Hive version: 3.1.0.3.1.4.0-315 spark version: 2.3.2.3.1.4.0-315
Basically, i am trying to read transactional table data from spark. As per this page [https://stackoverflow.com/questions/50254590/how-to-read-orc-transaction-hive-table-in-spark][1], found that transactional table has to be compacted. Hence, i want to try this approach.
I am new to this and was trying compaction on delta files but it always shows "initiated" and never complete. This is happening for both Major and Minor compaction. Any help will be highly appreciated.
- I want to know whether is this good approach.
- Also, how to monitor the compaction job process other than show compactions? i can only see the line "Compaction enqueued with id 1" from the hiveserver_stdout.log.
- Generally, how long does this compaction takes to complete?

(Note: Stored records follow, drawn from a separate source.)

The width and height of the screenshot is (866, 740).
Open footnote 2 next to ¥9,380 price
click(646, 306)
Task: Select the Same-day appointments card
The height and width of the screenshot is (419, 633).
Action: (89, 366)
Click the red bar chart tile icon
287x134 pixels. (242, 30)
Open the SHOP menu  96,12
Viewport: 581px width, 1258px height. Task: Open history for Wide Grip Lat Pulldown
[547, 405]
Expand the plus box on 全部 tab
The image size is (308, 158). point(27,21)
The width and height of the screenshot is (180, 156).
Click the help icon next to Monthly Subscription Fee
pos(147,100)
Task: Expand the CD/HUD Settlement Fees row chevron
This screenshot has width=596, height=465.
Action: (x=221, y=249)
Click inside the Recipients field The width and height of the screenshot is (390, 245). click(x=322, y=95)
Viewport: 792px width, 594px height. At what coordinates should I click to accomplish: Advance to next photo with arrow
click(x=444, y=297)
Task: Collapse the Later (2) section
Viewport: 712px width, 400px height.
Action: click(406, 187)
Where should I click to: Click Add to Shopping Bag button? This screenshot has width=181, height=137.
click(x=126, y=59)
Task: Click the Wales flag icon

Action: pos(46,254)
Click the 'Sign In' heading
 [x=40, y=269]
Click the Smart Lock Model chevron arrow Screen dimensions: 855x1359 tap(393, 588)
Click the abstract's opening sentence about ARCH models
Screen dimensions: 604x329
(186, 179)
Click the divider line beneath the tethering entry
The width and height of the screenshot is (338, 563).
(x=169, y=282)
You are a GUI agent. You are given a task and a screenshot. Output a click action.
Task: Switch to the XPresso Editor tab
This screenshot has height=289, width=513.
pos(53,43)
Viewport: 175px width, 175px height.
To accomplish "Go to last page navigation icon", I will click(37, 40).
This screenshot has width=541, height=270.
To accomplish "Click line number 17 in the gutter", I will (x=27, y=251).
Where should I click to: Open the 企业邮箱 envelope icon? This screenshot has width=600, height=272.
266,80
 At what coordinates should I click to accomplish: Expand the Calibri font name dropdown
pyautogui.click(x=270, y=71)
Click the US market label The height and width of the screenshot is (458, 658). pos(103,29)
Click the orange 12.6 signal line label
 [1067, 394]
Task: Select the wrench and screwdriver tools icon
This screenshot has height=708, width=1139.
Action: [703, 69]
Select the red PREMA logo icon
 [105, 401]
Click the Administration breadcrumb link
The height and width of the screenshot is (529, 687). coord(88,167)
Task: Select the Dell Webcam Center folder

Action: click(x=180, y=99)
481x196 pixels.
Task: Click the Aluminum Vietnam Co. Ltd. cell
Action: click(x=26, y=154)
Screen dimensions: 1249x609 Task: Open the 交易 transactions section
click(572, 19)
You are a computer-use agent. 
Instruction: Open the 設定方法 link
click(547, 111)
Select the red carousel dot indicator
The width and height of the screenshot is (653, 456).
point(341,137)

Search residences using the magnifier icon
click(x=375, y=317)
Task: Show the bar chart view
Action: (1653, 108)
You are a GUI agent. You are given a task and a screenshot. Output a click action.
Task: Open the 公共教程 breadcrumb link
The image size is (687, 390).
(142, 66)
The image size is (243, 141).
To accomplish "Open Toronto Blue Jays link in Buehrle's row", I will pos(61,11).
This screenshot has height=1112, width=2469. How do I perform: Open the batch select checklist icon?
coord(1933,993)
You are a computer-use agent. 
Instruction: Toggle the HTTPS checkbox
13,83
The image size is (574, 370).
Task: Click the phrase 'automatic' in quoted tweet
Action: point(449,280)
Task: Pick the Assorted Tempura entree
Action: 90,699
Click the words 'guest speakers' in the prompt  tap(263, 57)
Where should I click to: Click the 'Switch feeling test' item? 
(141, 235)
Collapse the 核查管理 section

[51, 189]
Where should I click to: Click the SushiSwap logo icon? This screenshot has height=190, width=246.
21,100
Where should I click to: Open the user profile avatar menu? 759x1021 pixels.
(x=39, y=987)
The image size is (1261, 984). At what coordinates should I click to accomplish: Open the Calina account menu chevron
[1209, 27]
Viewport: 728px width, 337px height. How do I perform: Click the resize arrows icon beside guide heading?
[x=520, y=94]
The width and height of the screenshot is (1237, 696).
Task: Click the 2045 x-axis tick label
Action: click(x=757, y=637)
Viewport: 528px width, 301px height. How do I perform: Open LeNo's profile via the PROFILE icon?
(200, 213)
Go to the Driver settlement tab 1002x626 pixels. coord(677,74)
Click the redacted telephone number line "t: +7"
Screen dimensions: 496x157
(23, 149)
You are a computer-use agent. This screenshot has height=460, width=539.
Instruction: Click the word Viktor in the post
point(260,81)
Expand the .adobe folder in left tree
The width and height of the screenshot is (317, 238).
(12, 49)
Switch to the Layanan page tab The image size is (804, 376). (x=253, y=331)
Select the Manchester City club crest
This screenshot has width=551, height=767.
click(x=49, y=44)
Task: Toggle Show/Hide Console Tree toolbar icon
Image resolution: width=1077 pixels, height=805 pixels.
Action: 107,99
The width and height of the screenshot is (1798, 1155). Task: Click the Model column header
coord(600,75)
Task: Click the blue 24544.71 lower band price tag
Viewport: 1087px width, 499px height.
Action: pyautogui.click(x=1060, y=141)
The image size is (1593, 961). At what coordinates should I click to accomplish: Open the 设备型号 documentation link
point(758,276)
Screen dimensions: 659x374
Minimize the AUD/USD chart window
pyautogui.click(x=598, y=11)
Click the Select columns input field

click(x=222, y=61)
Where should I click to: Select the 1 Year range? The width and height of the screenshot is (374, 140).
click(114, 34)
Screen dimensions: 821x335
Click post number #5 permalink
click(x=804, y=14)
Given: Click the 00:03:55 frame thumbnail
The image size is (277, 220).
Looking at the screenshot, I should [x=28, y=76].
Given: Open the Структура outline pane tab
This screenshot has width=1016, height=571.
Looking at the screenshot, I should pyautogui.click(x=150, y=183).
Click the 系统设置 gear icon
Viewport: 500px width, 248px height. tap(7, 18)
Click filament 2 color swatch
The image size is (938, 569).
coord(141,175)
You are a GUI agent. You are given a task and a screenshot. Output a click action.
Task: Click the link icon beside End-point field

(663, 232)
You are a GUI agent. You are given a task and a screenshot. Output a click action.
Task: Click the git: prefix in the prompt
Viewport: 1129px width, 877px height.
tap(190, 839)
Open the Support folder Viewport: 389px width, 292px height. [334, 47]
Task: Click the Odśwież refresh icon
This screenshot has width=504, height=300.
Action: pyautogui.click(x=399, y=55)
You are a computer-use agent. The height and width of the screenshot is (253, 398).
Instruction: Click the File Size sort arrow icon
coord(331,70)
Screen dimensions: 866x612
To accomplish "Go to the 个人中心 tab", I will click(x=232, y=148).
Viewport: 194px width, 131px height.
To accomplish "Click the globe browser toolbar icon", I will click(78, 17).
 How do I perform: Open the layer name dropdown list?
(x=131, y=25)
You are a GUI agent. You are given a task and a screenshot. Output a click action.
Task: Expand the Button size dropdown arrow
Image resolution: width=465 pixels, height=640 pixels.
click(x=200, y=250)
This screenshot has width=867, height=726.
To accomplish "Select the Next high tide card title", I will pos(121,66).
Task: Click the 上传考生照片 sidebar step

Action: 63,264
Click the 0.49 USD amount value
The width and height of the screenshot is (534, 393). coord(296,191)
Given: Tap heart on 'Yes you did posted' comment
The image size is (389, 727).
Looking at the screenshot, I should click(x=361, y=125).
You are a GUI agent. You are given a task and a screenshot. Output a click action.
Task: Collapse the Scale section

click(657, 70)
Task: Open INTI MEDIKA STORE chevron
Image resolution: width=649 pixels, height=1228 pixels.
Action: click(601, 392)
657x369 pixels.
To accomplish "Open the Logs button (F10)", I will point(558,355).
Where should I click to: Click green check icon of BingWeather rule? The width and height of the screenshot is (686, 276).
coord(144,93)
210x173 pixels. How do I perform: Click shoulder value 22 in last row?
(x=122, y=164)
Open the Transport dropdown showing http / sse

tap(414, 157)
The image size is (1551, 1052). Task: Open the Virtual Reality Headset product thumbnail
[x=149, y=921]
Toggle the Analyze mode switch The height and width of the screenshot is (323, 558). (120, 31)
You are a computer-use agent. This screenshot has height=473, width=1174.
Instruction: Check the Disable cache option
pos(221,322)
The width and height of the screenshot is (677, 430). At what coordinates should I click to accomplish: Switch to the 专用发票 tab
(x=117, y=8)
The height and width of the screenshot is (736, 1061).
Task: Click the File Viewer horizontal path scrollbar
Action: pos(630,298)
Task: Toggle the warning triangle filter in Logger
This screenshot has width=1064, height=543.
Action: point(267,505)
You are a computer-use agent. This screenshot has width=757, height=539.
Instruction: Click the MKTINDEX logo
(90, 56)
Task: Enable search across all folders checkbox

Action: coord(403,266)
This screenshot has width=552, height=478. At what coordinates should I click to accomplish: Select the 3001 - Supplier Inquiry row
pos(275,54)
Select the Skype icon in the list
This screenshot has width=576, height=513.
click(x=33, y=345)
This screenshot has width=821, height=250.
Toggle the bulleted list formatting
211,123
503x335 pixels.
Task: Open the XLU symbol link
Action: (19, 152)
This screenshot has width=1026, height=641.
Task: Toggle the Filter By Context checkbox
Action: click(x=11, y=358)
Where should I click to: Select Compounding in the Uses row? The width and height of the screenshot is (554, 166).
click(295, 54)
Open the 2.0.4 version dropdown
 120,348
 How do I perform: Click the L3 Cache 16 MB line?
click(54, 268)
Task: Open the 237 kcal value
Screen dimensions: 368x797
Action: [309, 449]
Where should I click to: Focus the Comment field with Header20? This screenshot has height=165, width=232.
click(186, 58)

- is there any way to stop the compactions?
TIA.
[Edited]
SHOW COMPACTIONS;
+---------------+-----------+----------------+----------------+--------+------------+-----------+-------------+---------------+--------------+
| compactionid | dbname | tabname | partname | type | state | workerid | starttime | duration | hadoopjobid |
+---------------+-----------+----------------+----------------+--------+------------+-----------+-------------+---------------+--------------+
| CompactionId | Database | Table | Partition | Type | State | Worker | Start Time | Duration(ms) | HadoopJobId |
| 1 | tmp | shop_na2 | dt=2014-00-00 | MAJOR | initiated | --- | --- | --- | --- |
| 2 | tmp | na2_check | dt=2014-00-00 | MINOR | initiated | --- | --- | --- | --- |
+---------------+-----------+----------------+----------------+--------+------------+-----------+-------------+---------------+--------------+
3 rows selected (0.408 seconds)
The same compactions result has been showing for past 36 hours, though retention period has been set as 86400 sec.